TEXT PROVIDED —
Hendrix Makes the 'Cene

Updated: Jun 30, 2022



In January of 1968, I drove from Chicago to New York to see my girlfriend. I was enrolled at the University of Chicago Graduate School of Business, and she was working on a degree at Hofstra on Long Island. I had little idea what I was doing in Chicago except hoping to avoid getting drafted and shipped off to Vietnam.

I was accompanied by an angelic underclassman whom I called “Little David.” He looked like Sal Mineo fresh out of “Rebel Without a Cause.” He had a friend at Oberlin College, and we stopped there around 10 PM.


My ride was a Navy blue 1966 Ford Fairlane. It was a monster. Its trunk would have accommodated five dead bodies if it were owned by Tony Soprano. My friends kidded me that it was a used cop car when I bought it. Maybe they were right.


We hit the Pennsylvania Turnpike just outside of Hubbard, Ohio around midnight and picked up a New York AM radio station via the facilitation of ionosphere-created skywave. It was faint at first, but soon it became clear that the station had just gotten hold of a radically incendiary album called “Are You Experienced” by an artist I’d never heard of, Jimi Hendrix.


It was immediately clear to me – and I mean from the first note – that this album and the artist behind it were going to be in my life forever and that he would have a great impact on me. The deejay on the station must have been as excited about the album as I was because he played it nonstop till we crossed the Holland Tunnel and entered NYC at Canal Street at around 6 AM.


Little David got out and, although I never saw him again, I’ve never forgotten him. We shared a magical mystery ride together and met one of the pathways to the future of the rock ‘n’ roll music that was being created in that period.


The Flash, my car, wasn’t really a wonderful automobile. It was overheated from the long ride. This had happened before, and I needed to wait around for a couple of hours before I could drive it again.


Fortunately, it died right across the street from a record store, and I absolutely could not wait to get in there and buy the album, which I still have with me.


To my way of thinking, Hendrix with the Experience opened a phenomenally psychedelic vista, a portal through which many have tried to walk through.

I read Charles Cross’ biography of Jimi, Room Full of Mirrors. Talk about living the blues! Abandoned by his mother essentially at birth, beaten and harassed repeatedly by his crazy father, living in abject poverty, ripped off by unscrupulous producers, and constantly assaulted by the needs of needy and/or manipulative people, it is painful to know that such a great talent had to live with a torrent of demons.


I have a tee shirt displaying Hendrix’s image and emblazoned with the words “Voodoo Child” on the front. This is probably his most famous recording. Camille Paglia sums up a popular impression of Hendrix in her comment on the song, in which she describes him as a shaman:


In “Voodoo Child,” Jimi Hendrix aspires with drug-induced titanism: “I stand up next to a mountain, and I chop it down with the edge of my hand.” Shamanistic peaking is aggressive and self-destructive.

Unlike Paglia’s belief that Hendrix owes his impact to drugs, my view is that Hendrix was and remains a profoundly charismatic leader, which makes him and his energy important to me in considering the dynamics of the Anthropocene.

DATASET —
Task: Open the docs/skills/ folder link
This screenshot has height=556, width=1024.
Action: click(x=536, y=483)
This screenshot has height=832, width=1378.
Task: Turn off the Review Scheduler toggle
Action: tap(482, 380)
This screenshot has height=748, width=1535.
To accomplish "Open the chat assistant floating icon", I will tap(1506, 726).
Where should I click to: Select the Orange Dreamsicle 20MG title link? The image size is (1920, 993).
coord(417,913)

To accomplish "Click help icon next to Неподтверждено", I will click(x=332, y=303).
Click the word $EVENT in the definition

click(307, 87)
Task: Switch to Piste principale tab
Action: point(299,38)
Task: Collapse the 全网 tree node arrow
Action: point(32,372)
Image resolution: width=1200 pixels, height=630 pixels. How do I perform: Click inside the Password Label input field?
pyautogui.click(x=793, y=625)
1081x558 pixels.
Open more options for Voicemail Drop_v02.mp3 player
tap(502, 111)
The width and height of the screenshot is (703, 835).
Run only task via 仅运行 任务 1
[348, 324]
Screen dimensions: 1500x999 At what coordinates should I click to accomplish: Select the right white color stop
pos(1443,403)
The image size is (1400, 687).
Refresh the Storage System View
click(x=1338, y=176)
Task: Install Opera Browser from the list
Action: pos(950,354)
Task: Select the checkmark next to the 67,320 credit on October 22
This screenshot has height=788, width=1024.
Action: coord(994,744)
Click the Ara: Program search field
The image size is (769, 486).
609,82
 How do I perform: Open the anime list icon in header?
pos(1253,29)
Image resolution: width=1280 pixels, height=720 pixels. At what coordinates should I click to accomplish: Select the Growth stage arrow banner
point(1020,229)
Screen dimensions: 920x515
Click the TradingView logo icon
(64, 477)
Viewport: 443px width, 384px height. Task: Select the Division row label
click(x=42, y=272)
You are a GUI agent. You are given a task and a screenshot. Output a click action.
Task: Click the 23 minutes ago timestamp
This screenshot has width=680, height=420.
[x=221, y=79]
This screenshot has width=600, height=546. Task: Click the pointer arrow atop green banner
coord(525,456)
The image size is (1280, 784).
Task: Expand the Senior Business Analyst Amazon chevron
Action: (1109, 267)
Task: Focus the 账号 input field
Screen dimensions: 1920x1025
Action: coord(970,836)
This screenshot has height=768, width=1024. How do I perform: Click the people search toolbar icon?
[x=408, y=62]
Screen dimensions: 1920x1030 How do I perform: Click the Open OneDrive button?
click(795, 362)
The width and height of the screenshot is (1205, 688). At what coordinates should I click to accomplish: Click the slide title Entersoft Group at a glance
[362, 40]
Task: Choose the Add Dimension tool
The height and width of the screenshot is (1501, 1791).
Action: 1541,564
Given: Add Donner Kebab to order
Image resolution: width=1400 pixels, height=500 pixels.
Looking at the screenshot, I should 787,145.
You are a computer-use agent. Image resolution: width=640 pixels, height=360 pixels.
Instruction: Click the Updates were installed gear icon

THINGS TO DO —
1. Name every work title (film, album, book, or song) that appears in the Hendrix essay.
2. Answer these from the Hendrix essay:
(a) What car did the writer drive on the trip?
(b) Where and at about what time did they enter New York City?
(c) Who wrote the Hendrix biography the writer read?
3. Carry on the Hendrix essay, starting after its final sentence.

RESPONSES —
1.
"Rebel Without a Cause"
"Are You Experienced"
Room Full of Mirrors
"Voodoo Child"

2.
(a) A Navy blue 1966 Ford Fairlane.
(b) At Canal Street, around 6 AM.
(c) Charles Cross.

3.
The Experience’s Electric Lady Land double album included two versions of “Voodoo Chile,” the extended version, which runs for about 15 minutes, and “Voodoo Child (Slight Return),” which runs for about 5 minutes. “Slight Return” is played more frequently because it’s shorter, and one could argue that a couple of the solos in the longer version feel as though the band got lost.


But for me, the opening 45 seconds of "Voodoo Chile" establish Hendrix’s authority immediately and unquestionably. One knows that it is definitely time to pay attention, that a master is standing in front of one’s concentration, and that it is a moment to erase all distractions to listen and take in an undeniable communication.


Hendrix (and quite a few other artists, musicians, writers, and politicians) was a powerful rhetorician who spoke a transformative language through his guitar, his singing, and his lyrics. He was a commanding figure who communicated and still communicates with millions of people either looking for direction or for affirmation and insight regarding a direction they were already embarked upon. He demanded and got respect.


The Anthropocene is an era in which many - perhaps most of us - are confused, adrift, and lost. We are all drinking information from multiple fire hoses simultaneously, even if we don’t want to. It is a time when hucksters and freedom peddlers of multiple varieties are fleecing good people out of a lot of money by promising that they have answers for questions that can hardly be posed, let alone resolved. We are grasping at straws and there are many fakirs who have gone into the straw-making business.


...there are rare people like Hendrix who will be imperfect humans, but who possess a real truth in spite of their limitations...

But then there are rare people like Hendrix who will be imperfect humans, but who possess a real truth in spite of their limitations, a truth one can hear in those first 45 seconds of “Voodoo Chile*.”


Such mythic figures are important in the Anthropocene and will continue to become even more so as this epoch unfolds.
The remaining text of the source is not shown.